Licensing Workflow

ingestr uses three separate license checks. CI runs the first two on PRs:

• make licenses-check is the fast policy gate. It runs go-licenses check against the canonical release target and fails on disallowed license types.
• make licenses-audit is the review gate. It checks licenses.lock.yml and fails when a scanned dependency, version, or license changes without an explicit audit update.
• make licenses regenerates THIRD_PARTY_LICENSES.txt for release notices.

Review Policy

Use these statuses in licenses.lock.yml:

• allowed: default-accepted or already reviewed license metadata.
• manual-review: accepted after human review, usually because the scanner cannot classify the license file or the dependency has special obligations.
• needs-review: generated placeholder for new or changed dependencies.
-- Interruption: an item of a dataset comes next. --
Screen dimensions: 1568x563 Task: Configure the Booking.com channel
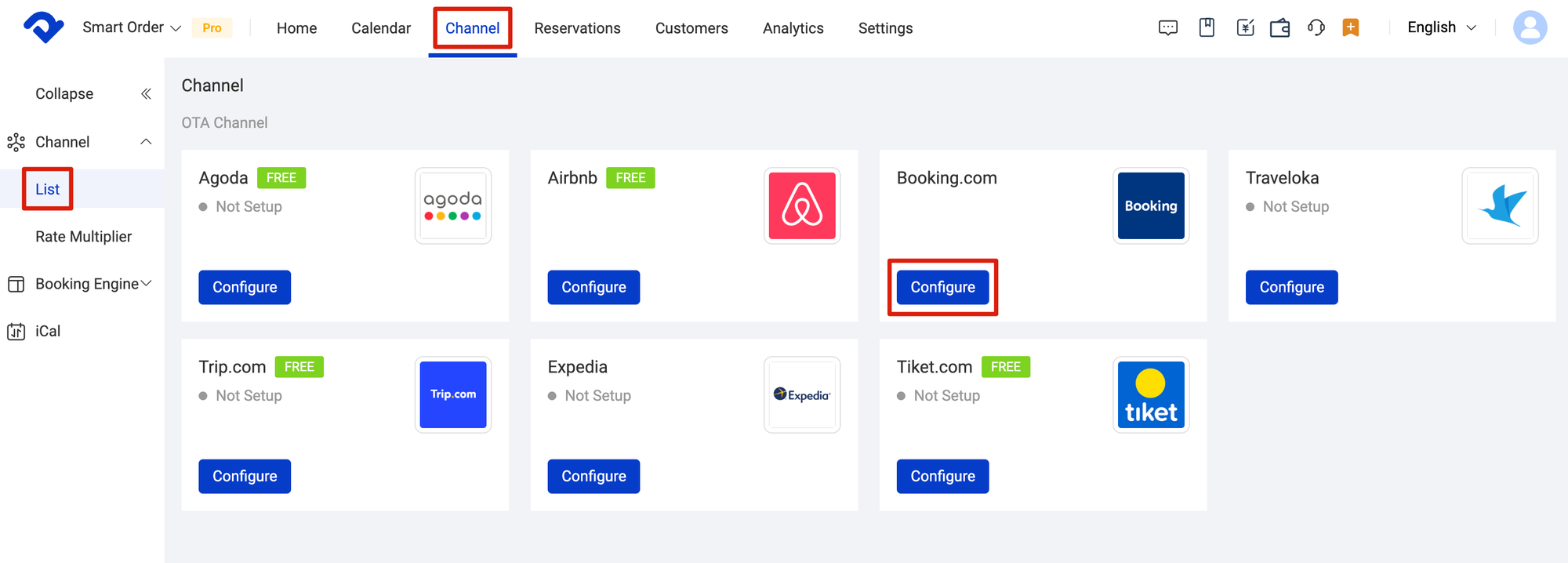point(942,288)
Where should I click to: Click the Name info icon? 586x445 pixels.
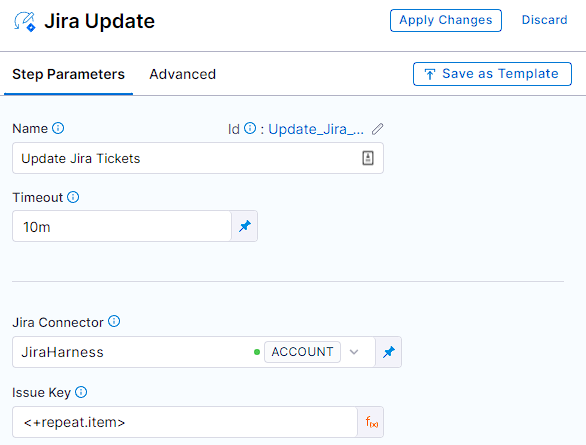pos(58,128)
Do not merge with this status.
• blocked: dependency must not be used.

Default-allowed scanner licenses are Apache-2.0, BSD-2-Clause, BSD-3-Clause, ISC, MIT, MPL-2.0, 0BSD, CC0-1.0, Unlicense, and Zlib. Unknown, custom, GPL, AGPL, LGPL, CDDL, or proprietary licenses need manual review before use.

Updating The Audit Lock

When go.mod or go.sum changes:

make licenses-audit

If it fails because dependencies changed, regenerate the lock:

make licenses-audit-update

New or changed entries with only default-allowed licenses are written with status: allowed. Everything else is written with status: needs-review. Review the lock diff, then only edit entries that need a different decision, such as manual-review or blocked.

Manual license pins live under manual_audits in licenses.lock.yml. The notice generator validates their selected version and license file SHA before including them in THIRD_PARTY_LICENSES.txt.